- [Exercise brief] Set the pictures aside and set down only the lines from the line holding "Click the BANOBAGI 公式ショップ logo" through the end of the entries below, ends included.

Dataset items
* * *

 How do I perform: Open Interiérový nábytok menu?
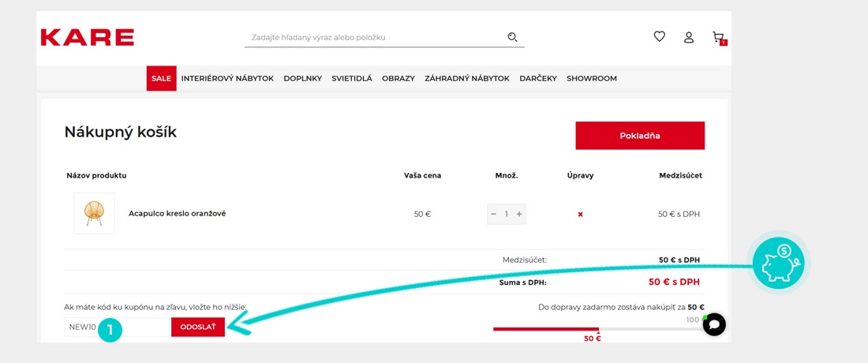pyautogui.click(x=227, y=79)
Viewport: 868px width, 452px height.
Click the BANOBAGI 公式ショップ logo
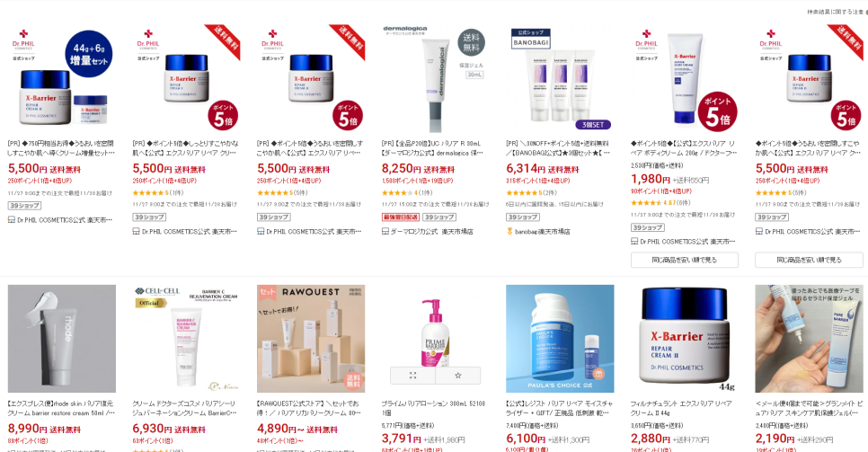[531, 39]
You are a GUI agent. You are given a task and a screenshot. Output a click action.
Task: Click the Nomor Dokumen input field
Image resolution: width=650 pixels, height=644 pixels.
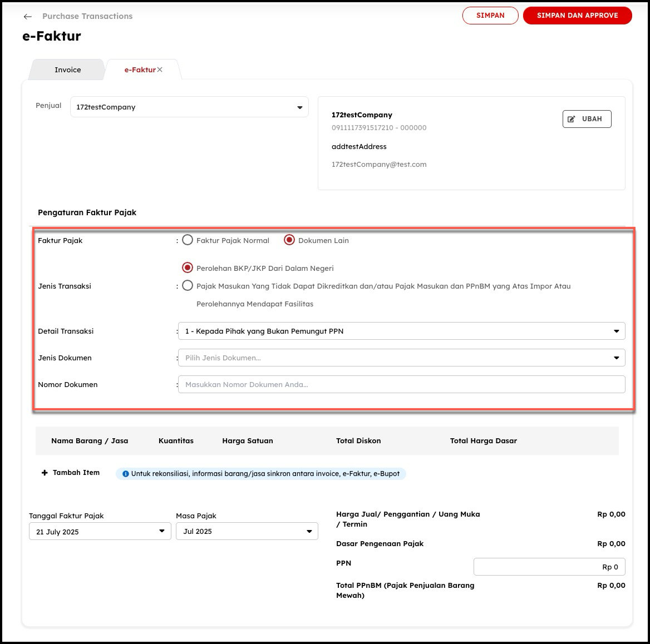click(x=401, y=384)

* * *

- [Answer for this exercise]
Click the BANOBAGI 公式ショップ logo
[531, 39]
You are a GUI agent. You are given a task and a screenshot. Output a click action.
Task: Click the Nomor Dokumen input field
Image resolution: width=650 pixels, height=644 pixels.
click(x=401, y=384)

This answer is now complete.